We agree with Appellants that in purporting to construe "the release and waiver provision to apply only to tort and contractual claims Walia might file in federal or state court," the Arbitrator "rewr[ote] the release, which expressly 'includes, but is not limited to, claims arising under federal, state and local statutory or common law,' and imposes no qualifications whatsoever concerning the forum in which those released claims could have been brought." Appellants' Br. at 37. We have no doubt that Maryland law accords with Appellants' contentions. See Herget v. Herget, 573 A.2d 798, 801 (Md. 1990) (stating that a broad settlement agreement purporting to release all claims,  [*21] whether known or unknown, is enforceable); Bernstein v. Kapneck, 430 A.2d 602, 606 (Md. 1981).

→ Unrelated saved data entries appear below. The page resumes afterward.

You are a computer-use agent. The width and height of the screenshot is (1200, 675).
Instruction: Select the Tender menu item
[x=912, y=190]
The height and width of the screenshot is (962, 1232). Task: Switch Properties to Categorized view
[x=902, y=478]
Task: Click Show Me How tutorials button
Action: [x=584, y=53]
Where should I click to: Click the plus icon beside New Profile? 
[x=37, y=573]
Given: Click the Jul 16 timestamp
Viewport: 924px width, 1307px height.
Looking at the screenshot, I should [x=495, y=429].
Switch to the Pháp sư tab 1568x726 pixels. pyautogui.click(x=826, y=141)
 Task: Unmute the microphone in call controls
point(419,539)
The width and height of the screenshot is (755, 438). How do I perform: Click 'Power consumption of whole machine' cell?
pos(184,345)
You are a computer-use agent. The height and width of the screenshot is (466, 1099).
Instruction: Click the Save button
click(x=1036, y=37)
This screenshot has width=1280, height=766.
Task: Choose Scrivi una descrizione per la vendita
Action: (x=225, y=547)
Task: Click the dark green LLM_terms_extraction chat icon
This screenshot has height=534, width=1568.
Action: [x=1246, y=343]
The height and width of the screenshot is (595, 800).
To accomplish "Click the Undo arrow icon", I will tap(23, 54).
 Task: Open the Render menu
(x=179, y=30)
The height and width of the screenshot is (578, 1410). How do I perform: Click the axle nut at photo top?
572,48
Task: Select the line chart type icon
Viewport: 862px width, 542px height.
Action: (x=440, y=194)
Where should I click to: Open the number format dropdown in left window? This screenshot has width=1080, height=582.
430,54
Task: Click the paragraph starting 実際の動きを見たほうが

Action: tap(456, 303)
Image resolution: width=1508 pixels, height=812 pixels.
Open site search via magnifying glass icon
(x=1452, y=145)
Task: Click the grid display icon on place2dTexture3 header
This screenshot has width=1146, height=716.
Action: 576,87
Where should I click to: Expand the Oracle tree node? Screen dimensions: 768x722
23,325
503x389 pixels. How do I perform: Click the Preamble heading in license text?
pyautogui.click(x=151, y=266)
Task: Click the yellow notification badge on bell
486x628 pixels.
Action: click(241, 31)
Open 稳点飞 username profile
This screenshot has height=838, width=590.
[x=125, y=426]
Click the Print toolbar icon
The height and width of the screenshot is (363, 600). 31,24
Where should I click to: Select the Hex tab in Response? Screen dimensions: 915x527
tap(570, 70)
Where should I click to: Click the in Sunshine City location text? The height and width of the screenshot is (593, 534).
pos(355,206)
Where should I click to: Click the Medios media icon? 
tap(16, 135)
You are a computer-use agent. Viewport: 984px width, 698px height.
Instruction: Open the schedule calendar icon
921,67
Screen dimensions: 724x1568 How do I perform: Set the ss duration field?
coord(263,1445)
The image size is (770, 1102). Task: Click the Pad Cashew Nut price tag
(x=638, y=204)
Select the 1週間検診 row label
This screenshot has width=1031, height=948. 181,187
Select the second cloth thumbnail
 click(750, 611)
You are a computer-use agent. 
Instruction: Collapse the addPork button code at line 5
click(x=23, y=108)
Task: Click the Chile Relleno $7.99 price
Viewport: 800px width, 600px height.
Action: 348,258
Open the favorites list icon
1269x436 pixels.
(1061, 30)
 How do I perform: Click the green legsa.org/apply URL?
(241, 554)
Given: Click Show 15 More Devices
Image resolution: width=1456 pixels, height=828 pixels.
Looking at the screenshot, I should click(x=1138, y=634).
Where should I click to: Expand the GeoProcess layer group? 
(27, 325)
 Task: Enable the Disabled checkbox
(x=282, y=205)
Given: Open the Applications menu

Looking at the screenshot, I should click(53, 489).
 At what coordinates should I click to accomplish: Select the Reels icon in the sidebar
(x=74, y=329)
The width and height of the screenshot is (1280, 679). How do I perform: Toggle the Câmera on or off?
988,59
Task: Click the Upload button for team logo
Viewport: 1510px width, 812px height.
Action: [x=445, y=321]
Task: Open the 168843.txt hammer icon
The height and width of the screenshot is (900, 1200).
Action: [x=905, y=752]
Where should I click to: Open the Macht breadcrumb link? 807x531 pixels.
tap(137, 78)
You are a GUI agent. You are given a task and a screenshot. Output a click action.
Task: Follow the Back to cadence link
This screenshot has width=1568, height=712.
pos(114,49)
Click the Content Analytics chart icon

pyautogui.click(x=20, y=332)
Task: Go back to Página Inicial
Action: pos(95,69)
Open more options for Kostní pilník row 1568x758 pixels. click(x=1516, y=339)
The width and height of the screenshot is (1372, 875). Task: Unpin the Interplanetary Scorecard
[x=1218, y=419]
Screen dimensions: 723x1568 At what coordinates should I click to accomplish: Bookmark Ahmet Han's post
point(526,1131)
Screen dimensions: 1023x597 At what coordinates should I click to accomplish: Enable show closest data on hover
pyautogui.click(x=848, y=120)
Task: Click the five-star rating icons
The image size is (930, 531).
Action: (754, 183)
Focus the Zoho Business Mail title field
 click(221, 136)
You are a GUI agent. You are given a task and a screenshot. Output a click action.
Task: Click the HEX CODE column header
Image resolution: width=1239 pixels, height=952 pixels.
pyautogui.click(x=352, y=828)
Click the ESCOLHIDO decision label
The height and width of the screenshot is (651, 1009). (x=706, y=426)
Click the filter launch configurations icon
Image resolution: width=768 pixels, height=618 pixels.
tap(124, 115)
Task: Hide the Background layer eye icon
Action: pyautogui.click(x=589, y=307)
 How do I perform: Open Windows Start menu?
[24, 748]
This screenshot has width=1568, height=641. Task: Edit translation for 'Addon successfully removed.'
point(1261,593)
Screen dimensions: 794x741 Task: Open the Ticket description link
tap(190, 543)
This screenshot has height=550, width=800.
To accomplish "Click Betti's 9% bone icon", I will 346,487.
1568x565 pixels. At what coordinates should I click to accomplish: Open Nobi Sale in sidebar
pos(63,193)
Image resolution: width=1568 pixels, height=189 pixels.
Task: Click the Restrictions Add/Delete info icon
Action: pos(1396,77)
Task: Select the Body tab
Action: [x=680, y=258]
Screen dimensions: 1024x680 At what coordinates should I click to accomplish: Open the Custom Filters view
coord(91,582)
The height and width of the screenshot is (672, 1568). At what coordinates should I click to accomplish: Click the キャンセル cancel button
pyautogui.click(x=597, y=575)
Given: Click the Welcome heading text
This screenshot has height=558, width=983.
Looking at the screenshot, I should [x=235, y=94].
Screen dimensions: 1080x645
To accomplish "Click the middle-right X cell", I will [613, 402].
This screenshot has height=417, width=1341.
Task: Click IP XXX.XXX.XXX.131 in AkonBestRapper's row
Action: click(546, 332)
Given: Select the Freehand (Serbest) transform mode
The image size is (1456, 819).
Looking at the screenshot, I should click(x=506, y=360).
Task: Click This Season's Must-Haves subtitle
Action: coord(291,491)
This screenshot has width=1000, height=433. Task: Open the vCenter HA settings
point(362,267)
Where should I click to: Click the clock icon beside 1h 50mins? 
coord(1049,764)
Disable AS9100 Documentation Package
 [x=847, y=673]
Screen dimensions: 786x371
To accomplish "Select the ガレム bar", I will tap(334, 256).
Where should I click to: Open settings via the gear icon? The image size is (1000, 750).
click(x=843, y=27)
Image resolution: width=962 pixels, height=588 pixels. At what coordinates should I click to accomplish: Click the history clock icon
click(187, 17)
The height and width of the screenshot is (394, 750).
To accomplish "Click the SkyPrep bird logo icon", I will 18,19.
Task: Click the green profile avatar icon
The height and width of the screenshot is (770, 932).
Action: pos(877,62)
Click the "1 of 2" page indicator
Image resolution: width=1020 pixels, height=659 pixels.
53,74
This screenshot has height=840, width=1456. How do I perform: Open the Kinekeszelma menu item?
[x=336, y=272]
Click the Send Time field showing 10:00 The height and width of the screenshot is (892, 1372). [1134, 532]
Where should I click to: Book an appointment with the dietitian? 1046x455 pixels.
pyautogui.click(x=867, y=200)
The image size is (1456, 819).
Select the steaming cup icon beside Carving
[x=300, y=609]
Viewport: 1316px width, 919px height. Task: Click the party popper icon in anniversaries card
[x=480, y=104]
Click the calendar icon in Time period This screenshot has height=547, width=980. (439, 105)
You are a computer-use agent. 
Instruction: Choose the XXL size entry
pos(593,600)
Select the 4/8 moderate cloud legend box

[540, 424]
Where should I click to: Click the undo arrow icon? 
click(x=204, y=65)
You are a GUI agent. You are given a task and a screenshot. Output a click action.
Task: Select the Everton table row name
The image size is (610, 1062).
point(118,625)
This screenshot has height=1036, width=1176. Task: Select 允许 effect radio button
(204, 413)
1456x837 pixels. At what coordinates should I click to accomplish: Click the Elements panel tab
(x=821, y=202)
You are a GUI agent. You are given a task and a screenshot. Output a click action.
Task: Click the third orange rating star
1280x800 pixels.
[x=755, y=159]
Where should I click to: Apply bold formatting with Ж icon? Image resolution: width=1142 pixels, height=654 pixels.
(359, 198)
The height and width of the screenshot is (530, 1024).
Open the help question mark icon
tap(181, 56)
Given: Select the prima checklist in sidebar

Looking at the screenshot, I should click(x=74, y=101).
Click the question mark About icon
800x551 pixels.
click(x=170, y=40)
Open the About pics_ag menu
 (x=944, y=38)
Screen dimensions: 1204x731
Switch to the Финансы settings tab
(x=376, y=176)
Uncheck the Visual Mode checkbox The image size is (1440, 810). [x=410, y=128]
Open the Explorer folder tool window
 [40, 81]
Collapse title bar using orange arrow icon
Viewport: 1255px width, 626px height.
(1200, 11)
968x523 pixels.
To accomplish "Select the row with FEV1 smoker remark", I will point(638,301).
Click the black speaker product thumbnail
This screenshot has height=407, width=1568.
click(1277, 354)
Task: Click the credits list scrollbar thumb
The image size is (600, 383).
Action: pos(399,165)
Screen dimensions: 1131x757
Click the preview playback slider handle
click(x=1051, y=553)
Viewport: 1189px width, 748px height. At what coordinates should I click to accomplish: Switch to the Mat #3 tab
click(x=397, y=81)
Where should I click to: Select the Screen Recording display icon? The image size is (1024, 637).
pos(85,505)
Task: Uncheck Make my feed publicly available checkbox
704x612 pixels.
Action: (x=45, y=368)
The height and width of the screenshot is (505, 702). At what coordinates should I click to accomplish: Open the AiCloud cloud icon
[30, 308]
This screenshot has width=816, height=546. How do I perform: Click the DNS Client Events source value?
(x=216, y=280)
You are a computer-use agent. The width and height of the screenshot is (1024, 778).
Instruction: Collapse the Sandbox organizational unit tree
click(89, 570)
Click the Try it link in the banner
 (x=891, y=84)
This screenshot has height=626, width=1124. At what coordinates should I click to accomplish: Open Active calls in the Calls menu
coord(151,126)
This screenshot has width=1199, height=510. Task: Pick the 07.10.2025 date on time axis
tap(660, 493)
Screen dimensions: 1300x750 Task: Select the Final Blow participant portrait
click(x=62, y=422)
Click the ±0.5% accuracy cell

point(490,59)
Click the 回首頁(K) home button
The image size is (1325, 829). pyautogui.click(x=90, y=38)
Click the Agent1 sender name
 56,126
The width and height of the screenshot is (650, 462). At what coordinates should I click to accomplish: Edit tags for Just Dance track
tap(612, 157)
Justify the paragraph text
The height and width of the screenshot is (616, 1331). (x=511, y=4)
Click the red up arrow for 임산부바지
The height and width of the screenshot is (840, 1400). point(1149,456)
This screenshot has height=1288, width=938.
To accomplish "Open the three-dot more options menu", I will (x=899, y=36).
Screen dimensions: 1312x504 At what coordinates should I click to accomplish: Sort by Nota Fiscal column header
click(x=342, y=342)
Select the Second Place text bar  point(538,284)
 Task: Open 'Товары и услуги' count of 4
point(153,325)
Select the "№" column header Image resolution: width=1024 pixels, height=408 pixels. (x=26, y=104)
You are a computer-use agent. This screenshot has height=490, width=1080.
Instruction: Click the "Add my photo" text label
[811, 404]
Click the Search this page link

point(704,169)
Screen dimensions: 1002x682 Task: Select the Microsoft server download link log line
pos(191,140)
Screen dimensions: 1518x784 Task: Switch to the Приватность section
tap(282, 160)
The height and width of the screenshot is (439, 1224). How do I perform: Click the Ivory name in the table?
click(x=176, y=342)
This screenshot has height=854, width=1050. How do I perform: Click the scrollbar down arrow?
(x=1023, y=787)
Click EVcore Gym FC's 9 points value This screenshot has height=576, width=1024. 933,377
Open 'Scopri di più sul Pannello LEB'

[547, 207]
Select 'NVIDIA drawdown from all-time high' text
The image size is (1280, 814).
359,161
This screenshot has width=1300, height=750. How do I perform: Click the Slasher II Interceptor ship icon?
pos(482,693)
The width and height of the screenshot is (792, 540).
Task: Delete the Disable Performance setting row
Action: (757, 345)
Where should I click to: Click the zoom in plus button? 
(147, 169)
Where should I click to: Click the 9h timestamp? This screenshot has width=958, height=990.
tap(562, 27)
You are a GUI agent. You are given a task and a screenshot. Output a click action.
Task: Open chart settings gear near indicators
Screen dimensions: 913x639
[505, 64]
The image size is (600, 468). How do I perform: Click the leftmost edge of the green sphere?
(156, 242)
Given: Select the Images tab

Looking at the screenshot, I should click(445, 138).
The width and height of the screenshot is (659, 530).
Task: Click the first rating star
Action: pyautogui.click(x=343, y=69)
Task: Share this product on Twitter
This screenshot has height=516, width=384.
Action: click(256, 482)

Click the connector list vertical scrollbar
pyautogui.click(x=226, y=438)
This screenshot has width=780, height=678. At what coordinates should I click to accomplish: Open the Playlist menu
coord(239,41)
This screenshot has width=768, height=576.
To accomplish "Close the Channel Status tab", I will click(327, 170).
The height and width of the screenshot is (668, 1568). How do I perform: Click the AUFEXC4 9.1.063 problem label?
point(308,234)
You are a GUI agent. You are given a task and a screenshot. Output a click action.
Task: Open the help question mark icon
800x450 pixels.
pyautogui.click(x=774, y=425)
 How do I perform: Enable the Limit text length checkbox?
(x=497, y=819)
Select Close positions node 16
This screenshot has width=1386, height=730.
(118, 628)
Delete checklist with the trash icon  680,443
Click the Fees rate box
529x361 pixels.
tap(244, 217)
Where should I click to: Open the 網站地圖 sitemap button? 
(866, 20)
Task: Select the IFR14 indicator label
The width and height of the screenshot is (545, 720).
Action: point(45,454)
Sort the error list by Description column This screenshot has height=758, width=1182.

The Arbitrator's finding that the Release was valid and enforceable forecloses all of Walia's arguments on appeal that the Release was unconscionable. We do not know how the Arbitrator reached her interpretation of the Release. However, it is clear to us that neither linguistic gymnastics, nor a selective reading of Maryland contract law, could support her conclusion that the Release was enforceable but that Walia's claims were arbitrable anyway.

Objectively viewed, the language of the Release could not be more expansive, clear, or unambiguous.    The plain language of the Release fatally undermines the suggestion that Walia retained the right to bring any of his counterclaims in arbitration. The Release waived all claims stemming from his employment relationship with the Company, regardless of forum. Accordingly, we hold that the Arbitrator manifestly disregarded the law by holding the Release valid and enforceable but nevertheless arbitrating Walia's counterclaims arising out of his employment with the Company.

DISSENT

WYNN, Circuit Judge, dissenting:

Our review of an arbitrator's award is so "severely circumscribed" that it is "among the narrowest known at law." Apex Plumbing Supply, Inc. v. U.S. Supply Co., Inc., 142 F.3d 188, 193 (4th Cir. 1998) (footnote omitted). Not surprisingly, then, even an "erroneous  interpretation of the agreement in question" cannot serve as a basis for vacating an arbitration award. Id. at 194. Instead, "[a]s long as the arbitrator is even arguably construing or applying the contract[,] a court may not vacate the arbitrator's judgment." Upshur Coals Corp. v. United Mine Workers of Am., Dist. 31, 933 F.2d 225, 229 (4th Cir. 1991) (quotation marks omitted).

In this case, the arbitrator interpreted a release agreement stating that Arun Walia promised "never to file a lawsuit or assist in or commence any action" related to his employment as applying to claims in courts but not to disputes in arbitrations. J.A. 250-51, 66. Because the arbitrator's interpretation, which more than arguably applies the contract, does not manifestly disregard the law, I cannot support overthrowing the arbitrator's award on that basis. Accordingly, I must respectfully dissent.